Tarrou traumatisé dans son enfance par une expérience tragique a décidé d’être du côté des victimes. Il représente la figure de l ‘action, celui qui veut agir face à l’angoisse de la pandémie : « se battre contre l’absurde ».

Rambert, journaliste étranger, a laissé son amoureuse et  tente par tous les moyens de la rejoindre y compris avec des passe-droits et des contacts douteux … c’était «  refuser l’asservissement qui les menaçait » ce qui entraîne de grandes discussions avec Rieux sur le droit au bonheur individuel,  face au sacrifice  et au  dévouement pour le collectif. Finalement Rambert apprenant, lorsqu’il  dit à Rieux « vous vous n’avez rien à perdre », que la femme de celui-ci  est partie se soigner en France, décide de rester et d’aider Rieux.

Le père Paneloux, figure opposée à celle de Rieux,  et symbole du juste tragique et croyant, fait une première conférence très suivie : les bains de mer étant interdits beaucoup vinrent écouter le prêche du dimanche « de toute façon cela ne peut pas faire de mal ! ».  Le prêcheur accusait : « le fléau qui s’abat sur vous, vous l’avez mérité », il en profitait : « il vous élève et vous montre la voie, c’est  le moment de réfléchir », il fustigeait : « l’individualisme moderne et le détournement de ses concitoyens de l’essentiel : la religion ? » et il prônait  l’amour et la miséricorde divine. Mais un évènement révoltant, et inacceptable, décrit avec une intensité remarquable (on s’y croirait), vint remettre quelques pendules à l’heure : l’enfant du juge fut atteint de la peste, Rieux  appliquant la déontologie dut éloigner les parents. L’enfant fit l’objet de l’essai d’un vaccin et mourut dans des douleurs affreuses. « Celui-là était innocent » cria Rieux au jésuite  qui s’agenouilla : « mon Dieu sauvez cet enfant ».  Le second prêche du père Paneloux visiblement touché par ce décès  consista à reconnaître qu’il n’a rien à expliquer,  le bien et le mal, et qu’il faut tout croire ou tout  nier, dans le tout ou rien,  et plutôt tout croire pour ne pas être réduit à tout nier… L’amour de Dieu est difficile mais lui seul peut effacer  la souffrance et la mort d’un enfant, il faut en chercher le  bénéfice… difficile à entendre pour le médecin.

 Grand et Cottard sont assez mystérieux; l’un est perfectionniste ou obsessionnel, très occupé à écrire pendant des centaines de soirées … L’autre, Cottard, essaye probablement d’échapper à un jugement pour meurtre ?

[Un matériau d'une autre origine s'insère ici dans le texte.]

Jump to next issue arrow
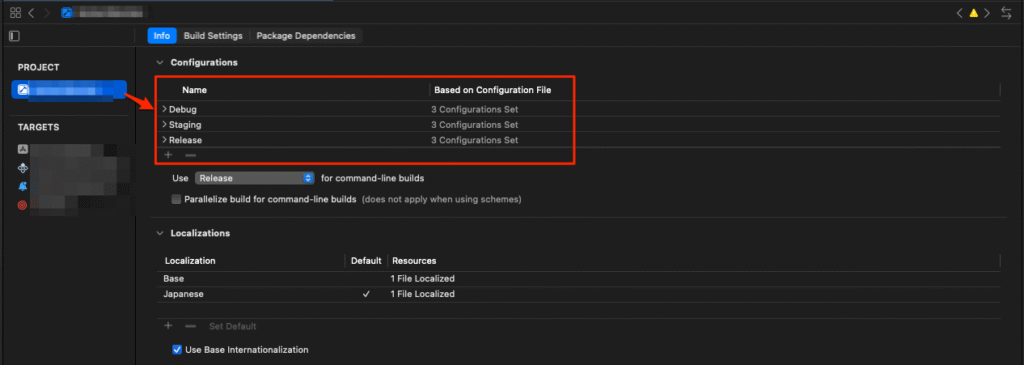Viewport: 1024px width, 365px height. pos(987,13)
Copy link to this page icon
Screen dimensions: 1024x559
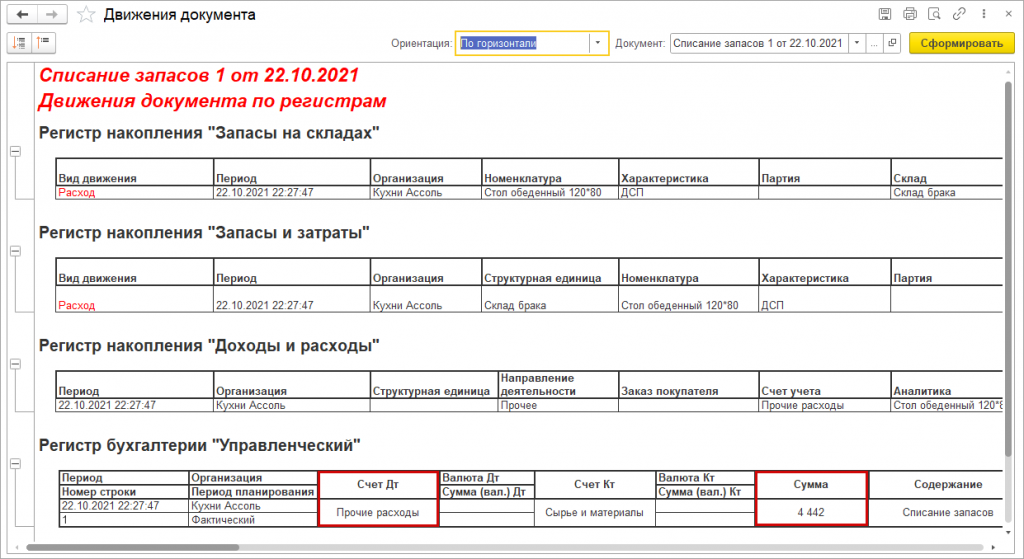(959, 15)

La référence au nazisme, la peste brune, une maladie politique contagieuse, comme des rats était bien  l’intention de Camus, dans ce roman « La Peste … a comme contenu évident la lutte de la résistance européenne contre le nazisme » écrit Camus le même est à cette époque, éditorialiste à Combat. On y retrouve, en effet, en Rieux et Tarrou  les grandes figures de la résistance (De Gaulle ?),  en Cottard peut être le collabo, et avec Rambert, celui qui voudrait fuir le fléau nazi dans un pays où il ne sévit pas.

L’après ?  Les réjouissances, les retrouvailles des séparés… la solitude de Rieux… et la conscience des menaces… à venir.